Data for this exercise:
--- --- ---
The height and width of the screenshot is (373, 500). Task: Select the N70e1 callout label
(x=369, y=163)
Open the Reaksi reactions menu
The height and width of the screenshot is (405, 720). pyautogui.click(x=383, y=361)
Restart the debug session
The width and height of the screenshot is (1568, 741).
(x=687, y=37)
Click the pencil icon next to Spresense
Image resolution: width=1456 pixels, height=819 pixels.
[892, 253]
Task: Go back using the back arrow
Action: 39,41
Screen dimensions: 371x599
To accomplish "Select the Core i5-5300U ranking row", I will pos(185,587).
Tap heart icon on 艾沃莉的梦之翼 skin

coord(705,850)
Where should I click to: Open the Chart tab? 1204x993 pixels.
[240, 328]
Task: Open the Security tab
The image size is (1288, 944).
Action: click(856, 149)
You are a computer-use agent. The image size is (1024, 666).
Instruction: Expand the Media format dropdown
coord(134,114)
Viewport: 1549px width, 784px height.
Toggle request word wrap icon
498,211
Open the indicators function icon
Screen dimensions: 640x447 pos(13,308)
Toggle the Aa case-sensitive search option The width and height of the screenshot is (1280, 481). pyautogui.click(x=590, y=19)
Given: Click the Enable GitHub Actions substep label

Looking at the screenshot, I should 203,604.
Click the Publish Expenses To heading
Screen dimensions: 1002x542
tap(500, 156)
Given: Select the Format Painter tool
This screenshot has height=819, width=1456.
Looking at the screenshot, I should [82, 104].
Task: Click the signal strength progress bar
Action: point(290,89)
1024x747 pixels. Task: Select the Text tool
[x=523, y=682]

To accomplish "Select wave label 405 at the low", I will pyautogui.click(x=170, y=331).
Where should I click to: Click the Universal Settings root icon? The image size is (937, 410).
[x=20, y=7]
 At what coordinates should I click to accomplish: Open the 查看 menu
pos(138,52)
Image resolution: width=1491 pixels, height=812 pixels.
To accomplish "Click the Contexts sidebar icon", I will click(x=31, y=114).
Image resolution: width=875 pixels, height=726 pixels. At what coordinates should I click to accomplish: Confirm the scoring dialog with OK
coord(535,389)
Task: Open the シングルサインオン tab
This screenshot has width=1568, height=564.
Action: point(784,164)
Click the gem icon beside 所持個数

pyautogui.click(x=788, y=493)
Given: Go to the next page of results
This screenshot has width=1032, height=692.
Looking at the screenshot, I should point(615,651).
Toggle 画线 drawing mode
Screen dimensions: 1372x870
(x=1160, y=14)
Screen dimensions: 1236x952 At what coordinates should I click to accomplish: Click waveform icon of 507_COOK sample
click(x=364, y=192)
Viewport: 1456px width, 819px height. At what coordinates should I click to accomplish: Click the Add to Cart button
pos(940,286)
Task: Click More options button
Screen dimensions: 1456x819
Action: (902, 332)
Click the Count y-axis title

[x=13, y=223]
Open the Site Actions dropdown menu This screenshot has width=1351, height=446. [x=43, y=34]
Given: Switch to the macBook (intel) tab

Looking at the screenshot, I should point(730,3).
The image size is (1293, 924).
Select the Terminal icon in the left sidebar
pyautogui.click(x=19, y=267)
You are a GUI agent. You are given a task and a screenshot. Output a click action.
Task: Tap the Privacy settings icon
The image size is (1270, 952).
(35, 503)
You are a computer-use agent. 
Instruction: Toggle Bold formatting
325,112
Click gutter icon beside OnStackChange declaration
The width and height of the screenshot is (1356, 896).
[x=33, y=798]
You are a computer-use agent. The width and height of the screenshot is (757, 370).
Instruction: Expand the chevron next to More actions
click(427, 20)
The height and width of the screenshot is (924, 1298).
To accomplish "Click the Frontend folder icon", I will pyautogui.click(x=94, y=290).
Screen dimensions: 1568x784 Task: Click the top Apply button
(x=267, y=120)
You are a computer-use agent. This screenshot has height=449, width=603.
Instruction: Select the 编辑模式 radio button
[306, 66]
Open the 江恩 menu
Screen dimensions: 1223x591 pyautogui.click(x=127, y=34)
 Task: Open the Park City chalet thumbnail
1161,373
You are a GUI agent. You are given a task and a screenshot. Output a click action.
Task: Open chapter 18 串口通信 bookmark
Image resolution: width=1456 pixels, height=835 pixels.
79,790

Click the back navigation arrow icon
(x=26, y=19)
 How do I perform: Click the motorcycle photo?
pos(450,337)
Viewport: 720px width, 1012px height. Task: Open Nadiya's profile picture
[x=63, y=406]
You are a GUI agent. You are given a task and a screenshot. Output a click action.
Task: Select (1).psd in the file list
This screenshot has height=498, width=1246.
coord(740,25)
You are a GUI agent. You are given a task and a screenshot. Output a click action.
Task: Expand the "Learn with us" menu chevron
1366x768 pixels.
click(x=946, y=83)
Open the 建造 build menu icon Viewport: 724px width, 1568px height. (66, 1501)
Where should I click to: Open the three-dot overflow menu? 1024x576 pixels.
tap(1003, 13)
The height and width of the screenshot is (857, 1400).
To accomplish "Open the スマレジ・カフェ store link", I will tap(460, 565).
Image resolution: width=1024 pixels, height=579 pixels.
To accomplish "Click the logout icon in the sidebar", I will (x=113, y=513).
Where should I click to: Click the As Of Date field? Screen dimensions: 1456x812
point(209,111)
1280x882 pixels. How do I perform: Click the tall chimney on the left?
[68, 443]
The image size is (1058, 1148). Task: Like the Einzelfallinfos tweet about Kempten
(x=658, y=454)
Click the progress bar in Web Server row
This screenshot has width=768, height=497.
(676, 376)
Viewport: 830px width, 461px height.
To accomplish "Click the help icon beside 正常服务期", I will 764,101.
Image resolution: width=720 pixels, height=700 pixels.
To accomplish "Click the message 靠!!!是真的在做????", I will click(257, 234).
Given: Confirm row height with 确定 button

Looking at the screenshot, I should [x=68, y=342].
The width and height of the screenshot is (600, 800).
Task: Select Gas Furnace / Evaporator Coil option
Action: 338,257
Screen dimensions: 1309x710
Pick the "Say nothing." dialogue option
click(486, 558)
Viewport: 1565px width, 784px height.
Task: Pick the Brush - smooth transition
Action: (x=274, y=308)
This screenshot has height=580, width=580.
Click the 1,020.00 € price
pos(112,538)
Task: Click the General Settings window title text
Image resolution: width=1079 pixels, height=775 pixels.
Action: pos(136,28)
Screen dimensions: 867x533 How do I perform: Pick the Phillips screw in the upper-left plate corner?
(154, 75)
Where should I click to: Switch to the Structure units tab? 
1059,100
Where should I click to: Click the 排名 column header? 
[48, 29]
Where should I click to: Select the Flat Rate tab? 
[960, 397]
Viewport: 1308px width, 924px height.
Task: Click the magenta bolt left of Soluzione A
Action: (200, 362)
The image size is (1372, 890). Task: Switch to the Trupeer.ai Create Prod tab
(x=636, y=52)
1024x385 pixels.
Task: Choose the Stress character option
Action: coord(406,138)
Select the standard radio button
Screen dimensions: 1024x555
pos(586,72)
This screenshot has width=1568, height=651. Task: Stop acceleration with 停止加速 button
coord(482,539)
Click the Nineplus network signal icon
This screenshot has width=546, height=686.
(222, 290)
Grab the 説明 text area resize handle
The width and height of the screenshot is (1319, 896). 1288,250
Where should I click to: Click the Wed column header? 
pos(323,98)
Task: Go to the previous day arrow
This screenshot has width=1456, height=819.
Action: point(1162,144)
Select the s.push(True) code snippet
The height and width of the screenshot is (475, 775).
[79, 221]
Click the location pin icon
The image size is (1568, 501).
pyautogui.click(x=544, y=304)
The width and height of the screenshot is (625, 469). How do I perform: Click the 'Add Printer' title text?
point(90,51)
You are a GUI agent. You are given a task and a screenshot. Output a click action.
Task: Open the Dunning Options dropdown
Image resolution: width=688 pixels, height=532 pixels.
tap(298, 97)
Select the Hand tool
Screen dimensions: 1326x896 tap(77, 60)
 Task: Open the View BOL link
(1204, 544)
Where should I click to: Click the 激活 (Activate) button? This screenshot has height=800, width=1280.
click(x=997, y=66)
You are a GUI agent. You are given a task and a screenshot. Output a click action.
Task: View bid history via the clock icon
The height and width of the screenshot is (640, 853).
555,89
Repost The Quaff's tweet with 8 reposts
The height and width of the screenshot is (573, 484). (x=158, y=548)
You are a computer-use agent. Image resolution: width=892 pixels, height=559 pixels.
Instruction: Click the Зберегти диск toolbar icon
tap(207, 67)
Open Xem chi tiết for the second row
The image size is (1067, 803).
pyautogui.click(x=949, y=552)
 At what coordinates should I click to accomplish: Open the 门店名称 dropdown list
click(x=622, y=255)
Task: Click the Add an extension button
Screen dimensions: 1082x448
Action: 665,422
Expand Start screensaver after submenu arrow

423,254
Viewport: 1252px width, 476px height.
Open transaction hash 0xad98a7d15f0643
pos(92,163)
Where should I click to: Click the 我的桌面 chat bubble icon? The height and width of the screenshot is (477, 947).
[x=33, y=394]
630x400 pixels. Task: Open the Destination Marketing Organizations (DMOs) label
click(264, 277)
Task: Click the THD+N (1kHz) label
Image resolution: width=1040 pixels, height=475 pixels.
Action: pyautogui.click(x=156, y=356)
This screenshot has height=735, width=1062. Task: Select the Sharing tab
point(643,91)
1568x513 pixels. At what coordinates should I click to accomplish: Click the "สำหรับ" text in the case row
--- --- ---
Stated problem:
Format the material from its first line up to and including the line that contains "(x=369, y=163)" as a Markdown table with the columns Row and Line, putting each line's number in Row and its text in Line and omitting blank lines.

Result of the task:
| Row | Line |
|---|---|
| 1 | The height and width of the screenshot is (373, 500). Task: Select the N70e1 callout label |
| 2 | (x=369, y=163) |